Un opposant au pouvoir en Arabie saoudite a été condamné à mort pour avoir dénoncé la corruption et des violations de droits de l’Homme présumés sur les réseaux sociaux, ont indiqué à l’AFP son frère et des sources proches de l’affaire en début de semaine.
Mohammed al-Ghamdi a été jugé en juillet par la Cour pénale spécialisée, une juridiction établie en 2008 pour traiter les affaires liées au terrorisme, mais aussi largement utilisée pour juger des dissidents politiques et des militants des droits humains.
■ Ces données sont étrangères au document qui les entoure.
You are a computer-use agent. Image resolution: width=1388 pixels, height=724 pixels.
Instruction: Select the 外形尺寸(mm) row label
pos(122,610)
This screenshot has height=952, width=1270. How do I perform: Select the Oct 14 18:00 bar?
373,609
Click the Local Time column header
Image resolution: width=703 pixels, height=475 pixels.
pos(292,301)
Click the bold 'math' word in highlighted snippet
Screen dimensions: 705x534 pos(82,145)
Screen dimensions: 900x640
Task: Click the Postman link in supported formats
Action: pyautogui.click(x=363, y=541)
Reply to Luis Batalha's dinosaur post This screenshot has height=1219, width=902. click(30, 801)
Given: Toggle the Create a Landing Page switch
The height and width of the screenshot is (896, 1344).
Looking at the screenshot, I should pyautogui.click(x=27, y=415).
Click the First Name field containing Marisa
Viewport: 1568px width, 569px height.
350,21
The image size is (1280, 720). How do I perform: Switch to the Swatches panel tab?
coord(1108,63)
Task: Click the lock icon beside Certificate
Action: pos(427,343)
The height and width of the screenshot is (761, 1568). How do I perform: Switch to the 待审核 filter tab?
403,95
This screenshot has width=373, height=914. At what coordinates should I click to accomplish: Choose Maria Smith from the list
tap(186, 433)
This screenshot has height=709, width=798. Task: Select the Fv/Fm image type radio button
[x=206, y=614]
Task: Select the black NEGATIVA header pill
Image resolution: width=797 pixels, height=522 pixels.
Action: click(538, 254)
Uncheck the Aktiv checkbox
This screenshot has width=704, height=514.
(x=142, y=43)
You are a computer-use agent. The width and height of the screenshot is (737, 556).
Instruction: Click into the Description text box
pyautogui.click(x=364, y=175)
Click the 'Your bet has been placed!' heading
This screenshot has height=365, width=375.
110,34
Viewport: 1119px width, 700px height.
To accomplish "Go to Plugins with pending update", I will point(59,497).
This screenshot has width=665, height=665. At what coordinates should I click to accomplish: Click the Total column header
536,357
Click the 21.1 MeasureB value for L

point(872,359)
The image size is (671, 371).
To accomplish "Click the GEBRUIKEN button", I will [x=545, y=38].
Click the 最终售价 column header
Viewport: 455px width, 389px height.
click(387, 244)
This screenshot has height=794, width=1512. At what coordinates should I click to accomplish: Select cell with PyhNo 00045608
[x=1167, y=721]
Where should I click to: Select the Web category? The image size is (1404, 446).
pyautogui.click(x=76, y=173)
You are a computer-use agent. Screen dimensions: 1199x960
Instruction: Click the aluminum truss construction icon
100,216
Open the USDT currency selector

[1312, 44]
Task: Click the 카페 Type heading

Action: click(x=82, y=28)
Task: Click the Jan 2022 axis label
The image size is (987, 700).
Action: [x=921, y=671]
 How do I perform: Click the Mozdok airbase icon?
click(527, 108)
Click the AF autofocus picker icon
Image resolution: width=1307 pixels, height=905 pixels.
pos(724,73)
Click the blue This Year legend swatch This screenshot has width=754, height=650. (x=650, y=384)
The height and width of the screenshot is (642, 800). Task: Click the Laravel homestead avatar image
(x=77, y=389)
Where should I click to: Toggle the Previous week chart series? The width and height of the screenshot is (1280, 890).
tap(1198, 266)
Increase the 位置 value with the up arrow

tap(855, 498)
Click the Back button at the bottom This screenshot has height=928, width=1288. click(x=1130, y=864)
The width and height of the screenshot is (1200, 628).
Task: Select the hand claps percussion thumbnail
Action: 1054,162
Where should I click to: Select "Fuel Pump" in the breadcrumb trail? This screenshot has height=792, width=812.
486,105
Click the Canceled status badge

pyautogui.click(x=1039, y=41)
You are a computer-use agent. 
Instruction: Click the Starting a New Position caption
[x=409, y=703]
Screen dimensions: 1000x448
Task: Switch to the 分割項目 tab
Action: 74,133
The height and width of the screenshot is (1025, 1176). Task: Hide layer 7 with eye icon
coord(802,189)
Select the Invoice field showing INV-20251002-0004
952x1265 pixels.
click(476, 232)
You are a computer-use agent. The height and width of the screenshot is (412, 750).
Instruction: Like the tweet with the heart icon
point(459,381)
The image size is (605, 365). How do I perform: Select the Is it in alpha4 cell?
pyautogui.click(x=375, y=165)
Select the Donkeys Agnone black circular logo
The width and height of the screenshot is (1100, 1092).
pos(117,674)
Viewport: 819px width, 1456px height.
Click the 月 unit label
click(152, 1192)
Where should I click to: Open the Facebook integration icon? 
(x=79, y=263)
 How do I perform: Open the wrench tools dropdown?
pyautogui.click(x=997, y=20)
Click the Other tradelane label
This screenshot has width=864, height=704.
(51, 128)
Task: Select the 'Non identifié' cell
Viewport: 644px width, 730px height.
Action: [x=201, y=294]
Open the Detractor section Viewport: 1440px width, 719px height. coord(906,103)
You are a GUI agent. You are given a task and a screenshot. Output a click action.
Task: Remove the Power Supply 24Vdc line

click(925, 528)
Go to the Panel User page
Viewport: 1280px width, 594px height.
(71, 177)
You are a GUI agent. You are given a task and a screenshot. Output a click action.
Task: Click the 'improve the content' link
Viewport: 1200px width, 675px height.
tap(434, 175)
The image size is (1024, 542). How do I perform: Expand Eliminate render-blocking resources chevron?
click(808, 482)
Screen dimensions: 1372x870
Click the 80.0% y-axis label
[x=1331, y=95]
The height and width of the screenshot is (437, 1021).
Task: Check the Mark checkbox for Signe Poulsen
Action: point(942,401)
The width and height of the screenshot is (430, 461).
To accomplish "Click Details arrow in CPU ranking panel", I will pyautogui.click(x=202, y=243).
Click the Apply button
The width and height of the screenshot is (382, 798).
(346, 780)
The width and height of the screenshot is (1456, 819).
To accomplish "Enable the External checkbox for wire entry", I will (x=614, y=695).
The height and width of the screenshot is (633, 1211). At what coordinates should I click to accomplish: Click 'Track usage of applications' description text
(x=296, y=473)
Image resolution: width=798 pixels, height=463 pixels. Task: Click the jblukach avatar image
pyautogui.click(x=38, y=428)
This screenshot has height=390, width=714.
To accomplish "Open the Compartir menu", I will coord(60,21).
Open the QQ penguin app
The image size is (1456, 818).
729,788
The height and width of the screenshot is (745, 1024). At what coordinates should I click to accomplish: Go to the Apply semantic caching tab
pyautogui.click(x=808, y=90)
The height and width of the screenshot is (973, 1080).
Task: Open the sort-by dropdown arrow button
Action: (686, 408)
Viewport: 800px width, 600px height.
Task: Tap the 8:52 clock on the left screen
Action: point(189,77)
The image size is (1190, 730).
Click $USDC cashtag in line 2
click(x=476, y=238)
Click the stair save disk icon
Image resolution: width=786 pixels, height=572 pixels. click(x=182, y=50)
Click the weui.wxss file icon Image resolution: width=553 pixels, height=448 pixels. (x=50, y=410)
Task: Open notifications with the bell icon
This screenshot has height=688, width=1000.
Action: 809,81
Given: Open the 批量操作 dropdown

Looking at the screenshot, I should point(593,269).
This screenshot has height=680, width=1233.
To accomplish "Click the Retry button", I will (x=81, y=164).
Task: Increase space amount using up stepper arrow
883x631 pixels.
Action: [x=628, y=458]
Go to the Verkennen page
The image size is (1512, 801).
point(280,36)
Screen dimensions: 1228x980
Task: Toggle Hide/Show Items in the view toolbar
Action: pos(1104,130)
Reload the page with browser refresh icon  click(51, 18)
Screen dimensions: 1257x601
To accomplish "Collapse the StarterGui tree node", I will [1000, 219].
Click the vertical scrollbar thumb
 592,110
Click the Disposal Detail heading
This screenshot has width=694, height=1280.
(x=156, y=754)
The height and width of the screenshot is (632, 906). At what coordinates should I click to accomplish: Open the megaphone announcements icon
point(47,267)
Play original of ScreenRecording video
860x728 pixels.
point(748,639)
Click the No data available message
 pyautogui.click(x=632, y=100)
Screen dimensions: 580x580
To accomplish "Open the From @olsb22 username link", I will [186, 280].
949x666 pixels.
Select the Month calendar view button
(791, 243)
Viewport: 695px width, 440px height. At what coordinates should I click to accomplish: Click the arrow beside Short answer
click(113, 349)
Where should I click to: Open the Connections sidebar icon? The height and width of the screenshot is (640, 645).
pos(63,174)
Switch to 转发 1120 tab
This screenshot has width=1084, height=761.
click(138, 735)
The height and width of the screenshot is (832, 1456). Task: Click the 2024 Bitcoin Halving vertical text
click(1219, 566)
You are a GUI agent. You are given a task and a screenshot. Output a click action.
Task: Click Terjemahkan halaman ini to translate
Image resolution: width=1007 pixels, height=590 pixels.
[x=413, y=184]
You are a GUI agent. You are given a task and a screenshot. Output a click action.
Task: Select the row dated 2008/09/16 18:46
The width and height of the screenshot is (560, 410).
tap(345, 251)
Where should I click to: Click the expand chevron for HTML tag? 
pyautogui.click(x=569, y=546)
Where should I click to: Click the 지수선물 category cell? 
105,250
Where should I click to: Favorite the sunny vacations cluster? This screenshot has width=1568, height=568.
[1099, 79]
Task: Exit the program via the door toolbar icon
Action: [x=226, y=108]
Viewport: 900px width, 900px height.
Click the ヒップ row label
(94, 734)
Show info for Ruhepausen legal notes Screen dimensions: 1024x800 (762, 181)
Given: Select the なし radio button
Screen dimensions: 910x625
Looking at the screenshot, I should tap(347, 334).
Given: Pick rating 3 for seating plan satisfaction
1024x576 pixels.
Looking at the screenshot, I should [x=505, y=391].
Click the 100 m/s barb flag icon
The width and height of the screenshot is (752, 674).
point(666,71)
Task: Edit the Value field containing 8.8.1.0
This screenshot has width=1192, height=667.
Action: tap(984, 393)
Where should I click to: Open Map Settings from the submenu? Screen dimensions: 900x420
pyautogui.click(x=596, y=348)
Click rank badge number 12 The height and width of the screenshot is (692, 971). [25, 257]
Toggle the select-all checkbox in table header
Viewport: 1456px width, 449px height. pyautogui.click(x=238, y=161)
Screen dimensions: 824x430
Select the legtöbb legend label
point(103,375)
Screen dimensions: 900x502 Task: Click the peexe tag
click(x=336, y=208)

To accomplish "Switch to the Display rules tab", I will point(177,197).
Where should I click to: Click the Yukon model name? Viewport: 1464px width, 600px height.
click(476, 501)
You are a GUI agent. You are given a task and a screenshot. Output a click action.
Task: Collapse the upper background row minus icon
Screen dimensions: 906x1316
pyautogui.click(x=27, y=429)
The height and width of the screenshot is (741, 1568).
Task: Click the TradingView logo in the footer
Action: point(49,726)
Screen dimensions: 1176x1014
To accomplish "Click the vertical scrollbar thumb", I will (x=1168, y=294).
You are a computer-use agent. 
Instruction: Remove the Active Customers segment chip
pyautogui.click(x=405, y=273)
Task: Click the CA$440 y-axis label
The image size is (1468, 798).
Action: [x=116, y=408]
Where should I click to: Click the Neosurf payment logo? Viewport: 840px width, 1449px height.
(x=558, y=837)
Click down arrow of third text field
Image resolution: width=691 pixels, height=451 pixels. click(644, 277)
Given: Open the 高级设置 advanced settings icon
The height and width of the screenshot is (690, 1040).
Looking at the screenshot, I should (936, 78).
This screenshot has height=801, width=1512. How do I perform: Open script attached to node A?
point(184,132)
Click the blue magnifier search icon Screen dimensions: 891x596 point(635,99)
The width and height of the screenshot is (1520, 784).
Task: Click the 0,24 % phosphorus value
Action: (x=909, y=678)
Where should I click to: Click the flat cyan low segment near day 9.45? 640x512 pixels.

Les charges retenues contre lui incluaient le complot contre les dirigeants saoudiens, l’atteinte aux institutions de l’État et le soutien à l’idéologie terroriste, selon des sources proches de l’affaire. Les autorités du royaume n’ont pas répondu aux demandes de commentaires.
Selon Saeed al-Ghamdi, frère de Mohammed et militant en exil, le dossier reposait au moins en partie sur des messages publiés sur le réseau social X (ex-Twitter), critiquant le gouvernement et exprimant un soutien aux « prisonniers d’opinion », comme les dignitaires religieux Salman al-Awda et Awad al-Qarni.
Le compte de Mohammed al-Ghamdi sur X ne comptait pourtant que neuf abonnés, selon le Centre du Golfe pour les droits de l’Homme. « Les tribunaux saoudiens intensifient leur répression et lèvent le voile sur leurs fausses promesses de réformes », a réagi Lina al-Hathloul, responsable de la communication de l’association de défense des droits humains ALQST, basée à Londres.
Quelque 147 personnes y ont été exécutées en 2022, et 94 depuis le début de cette année, selon un décompte de l’AFP.